Exercise instructions
Copy out the records word for word, from the line containing "Image resolution: width=783" through the line containing "Action: point(431,361)", with both of those lines included.

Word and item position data
#####

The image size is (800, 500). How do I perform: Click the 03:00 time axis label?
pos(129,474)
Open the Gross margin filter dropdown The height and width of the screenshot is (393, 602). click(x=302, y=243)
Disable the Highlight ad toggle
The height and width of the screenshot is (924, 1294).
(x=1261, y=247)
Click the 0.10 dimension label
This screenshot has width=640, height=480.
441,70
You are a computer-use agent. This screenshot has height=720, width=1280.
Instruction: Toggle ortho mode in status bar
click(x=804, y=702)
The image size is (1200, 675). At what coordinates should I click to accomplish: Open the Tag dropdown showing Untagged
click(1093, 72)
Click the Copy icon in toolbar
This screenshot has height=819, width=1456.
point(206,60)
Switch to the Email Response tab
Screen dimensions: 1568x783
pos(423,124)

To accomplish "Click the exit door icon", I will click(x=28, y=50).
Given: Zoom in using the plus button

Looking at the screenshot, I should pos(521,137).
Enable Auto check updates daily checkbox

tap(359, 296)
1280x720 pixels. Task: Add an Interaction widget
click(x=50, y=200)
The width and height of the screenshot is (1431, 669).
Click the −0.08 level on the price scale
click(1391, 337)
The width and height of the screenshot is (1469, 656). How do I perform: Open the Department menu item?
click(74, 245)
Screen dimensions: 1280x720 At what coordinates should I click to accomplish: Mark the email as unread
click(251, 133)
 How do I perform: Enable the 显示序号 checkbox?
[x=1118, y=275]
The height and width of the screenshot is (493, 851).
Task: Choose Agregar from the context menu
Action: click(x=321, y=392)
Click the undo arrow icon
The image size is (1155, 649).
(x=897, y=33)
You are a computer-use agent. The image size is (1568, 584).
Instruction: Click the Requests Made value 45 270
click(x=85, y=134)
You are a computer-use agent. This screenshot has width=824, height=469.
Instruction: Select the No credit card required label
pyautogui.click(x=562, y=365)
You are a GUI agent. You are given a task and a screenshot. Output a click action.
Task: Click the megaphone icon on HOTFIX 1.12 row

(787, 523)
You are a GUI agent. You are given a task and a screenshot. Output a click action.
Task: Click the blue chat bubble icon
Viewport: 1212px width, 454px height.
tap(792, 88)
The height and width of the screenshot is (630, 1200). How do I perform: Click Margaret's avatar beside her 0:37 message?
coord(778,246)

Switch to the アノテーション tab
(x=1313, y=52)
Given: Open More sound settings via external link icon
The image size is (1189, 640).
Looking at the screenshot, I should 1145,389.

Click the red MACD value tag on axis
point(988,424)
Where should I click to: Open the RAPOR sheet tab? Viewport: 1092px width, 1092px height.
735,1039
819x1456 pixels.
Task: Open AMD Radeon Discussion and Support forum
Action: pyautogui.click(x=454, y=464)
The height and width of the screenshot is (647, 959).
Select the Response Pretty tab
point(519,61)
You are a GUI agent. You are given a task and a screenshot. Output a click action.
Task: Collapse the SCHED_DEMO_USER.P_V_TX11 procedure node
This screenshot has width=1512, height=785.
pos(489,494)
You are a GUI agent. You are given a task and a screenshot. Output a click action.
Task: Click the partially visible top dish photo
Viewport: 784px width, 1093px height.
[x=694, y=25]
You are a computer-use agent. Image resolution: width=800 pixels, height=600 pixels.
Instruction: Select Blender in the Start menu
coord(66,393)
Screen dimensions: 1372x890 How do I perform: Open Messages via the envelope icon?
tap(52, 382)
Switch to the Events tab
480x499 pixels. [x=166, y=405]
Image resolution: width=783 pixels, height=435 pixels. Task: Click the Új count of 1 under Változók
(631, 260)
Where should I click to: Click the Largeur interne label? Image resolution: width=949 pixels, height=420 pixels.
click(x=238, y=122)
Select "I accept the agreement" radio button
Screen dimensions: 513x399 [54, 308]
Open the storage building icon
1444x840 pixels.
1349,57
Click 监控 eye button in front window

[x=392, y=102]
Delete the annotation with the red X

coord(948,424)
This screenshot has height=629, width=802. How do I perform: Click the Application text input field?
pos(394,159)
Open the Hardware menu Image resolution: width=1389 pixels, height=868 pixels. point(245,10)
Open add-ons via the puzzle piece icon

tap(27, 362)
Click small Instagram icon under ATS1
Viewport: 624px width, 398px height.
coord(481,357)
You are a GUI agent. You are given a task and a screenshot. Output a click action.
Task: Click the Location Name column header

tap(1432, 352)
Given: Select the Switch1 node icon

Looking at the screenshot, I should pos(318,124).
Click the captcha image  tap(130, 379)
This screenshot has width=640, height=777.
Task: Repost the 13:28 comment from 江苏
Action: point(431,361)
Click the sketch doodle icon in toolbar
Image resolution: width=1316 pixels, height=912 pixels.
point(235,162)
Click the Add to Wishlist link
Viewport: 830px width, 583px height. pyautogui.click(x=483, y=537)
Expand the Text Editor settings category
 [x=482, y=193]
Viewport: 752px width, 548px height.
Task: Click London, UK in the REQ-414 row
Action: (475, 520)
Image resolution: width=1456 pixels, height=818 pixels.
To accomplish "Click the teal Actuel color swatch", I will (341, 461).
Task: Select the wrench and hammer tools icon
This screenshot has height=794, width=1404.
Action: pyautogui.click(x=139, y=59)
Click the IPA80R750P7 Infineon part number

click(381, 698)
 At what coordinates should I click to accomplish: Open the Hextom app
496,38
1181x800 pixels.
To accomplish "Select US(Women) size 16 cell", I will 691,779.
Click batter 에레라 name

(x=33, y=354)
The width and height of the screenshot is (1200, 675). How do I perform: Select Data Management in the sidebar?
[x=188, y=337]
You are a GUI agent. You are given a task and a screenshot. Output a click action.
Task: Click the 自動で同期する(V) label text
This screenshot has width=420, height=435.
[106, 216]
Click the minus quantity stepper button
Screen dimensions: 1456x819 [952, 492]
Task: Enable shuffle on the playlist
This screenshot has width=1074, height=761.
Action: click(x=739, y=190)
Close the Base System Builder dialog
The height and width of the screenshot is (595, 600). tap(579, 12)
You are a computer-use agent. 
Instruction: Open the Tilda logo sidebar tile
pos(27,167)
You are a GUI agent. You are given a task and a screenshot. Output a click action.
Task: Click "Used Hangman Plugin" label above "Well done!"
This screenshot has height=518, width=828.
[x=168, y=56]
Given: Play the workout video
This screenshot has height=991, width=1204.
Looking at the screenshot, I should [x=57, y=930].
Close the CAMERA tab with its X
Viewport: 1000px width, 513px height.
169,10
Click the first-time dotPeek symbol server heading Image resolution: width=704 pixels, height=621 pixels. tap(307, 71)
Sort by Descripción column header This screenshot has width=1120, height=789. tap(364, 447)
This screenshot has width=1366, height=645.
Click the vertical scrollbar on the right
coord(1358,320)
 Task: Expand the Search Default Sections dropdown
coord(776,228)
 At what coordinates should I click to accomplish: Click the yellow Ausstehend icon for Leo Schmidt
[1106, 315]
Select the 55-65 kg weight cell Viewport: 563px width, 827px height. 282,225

#####

Result below
Image resolution: width=783 pixels, height=435 pixels. Task: Click the Új count of 1 under Változók
(631, 260)
Where should I click to: Click the Largeur interne label? Image resolution: width=949 pixels, height=420 pixels.
click(x=238, y=122)
Select "I accept the agreement" radio button
Screen dimensions: 513x399 [54, 308]
Open the storage building icon
1444x840 pixels.
1349,57
Click 监控 eye button in front window

[x=392, y=102]
Delete the annotation with the red X

coord(948,424)
This screenshot has height=629, width=802. How do I perform: Click the Application text input field?
pos(394,159)
Open the Hardware menu Image resolution: width=1389 pixels, height=868 pixels. point(245,10)
Open add-ons via the puzzle piece icon

tap(27, 362)
Click small Instagram icon under ATS1
Viewport: 624px width, 398px height.
coord(481,357)
You are a GUI agent. You are given a task and a screenshot. Output a click action.
Task: Click the Location Name column header

tap(1432, 352)
Given: Select the Switch1 node icon

Looking at the screenshot, I should pos(318,124).
Click the captcha image  tap(130, 379)
This screenshot has width=640, height=777.
Task: Repost the 13:28 comment from 江苏
Action: point(431,361)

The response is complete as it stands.